Copy the lines from the start through the line containing "[x=159, y=256]", adjusting every coordinate in the answers by -100. Keep the requests, including their numbers, unchanged.
-------- Stored data
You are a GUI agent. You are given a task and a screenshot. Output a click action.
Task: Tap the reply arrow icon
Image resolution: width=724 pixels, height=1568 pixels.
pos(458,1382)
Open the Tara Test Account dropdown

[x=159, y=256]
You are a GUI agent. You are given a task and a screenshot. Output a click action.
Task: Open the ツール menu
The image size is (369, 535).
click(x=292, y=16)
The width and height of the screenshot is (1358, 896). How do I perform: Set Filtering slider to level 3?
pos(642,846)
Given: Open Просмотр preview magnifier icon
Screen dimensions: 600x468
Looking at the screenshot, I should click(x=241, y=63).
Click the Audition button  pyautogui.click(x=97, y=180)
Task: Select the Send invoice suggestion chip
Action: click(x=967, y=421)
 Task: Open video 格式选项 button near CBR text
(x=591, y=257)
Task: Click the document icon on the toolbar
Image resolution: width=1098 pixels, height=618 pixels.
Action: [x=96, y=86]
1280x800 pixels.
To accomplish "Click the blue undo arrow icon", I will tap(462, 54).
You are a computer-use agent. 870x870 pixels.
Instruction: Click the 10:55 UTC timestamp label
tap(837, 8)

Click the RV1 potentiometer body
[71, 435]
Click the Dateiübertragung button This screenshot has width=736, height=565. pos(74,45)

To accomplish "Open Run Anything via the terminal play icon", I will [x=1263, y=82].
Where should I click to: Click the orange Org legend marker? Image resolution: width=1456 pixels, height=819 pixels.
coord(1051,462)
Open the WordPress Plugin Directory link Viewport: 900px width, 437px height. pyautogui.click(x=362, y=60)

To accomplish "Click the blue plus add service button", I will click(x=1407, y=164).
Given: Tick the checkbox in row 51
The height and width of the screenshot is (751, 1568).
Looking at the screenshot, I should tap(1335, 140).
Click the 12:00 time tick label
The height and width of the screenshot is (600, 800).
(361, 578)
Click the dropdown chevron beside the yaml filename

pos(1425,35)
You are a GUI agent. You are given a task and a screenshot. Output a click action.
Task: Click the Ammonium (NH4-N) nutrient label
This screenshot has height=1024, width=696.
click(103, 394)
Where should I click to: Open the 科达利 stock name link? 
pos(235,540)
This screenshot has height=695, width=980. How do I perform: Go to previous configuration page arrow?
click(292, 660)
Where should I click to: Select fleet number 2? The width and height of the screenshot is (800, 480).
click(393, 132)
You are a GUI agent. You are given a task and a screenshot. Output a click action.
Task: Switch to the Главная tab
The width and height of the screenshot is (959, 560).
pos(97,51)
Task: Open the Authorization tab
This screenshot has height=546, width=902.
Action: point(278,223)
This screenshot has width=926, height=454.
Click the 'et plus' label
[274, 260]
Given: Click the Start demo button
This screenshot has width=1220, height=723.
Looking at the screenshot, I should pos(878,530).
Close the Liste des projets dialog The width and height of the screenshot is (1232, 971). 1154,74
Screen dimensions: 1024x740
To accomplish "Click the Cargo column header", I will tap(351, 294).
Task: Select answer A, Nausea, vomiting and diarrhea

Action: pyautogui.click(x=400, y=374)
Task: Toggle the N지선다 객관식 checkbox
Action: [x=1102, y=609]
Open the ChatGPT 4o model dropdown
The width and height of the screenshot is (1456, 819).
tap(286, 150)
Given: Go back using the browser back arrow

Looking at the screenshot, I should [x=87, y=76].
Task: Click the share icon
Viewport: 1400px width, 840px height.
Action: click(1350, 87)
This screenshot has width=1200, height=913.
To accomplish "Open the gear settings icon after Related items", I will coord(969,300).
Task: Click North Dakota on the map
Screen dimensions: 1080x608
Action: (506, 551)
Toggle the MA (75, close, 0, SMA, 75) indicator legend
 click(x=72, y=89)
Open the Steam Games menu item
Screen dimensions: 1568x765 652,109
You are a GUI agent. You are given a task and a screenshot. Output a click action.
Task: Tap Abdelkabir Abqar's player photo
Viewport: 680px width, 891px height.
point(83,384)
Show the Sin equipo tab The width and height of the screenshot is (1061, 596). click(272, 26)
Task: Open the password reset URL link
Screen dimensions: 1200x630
----------------
### The result
You are a GUI agent. You are given a task and a screenshot. Output a click action.
Task: Tap the reply arrow icon
Image resolution: width=724 pixels, height=1568 pixels.
pos(358,1282)
Open the Tara Test Account dropdown

[x=59, y=156]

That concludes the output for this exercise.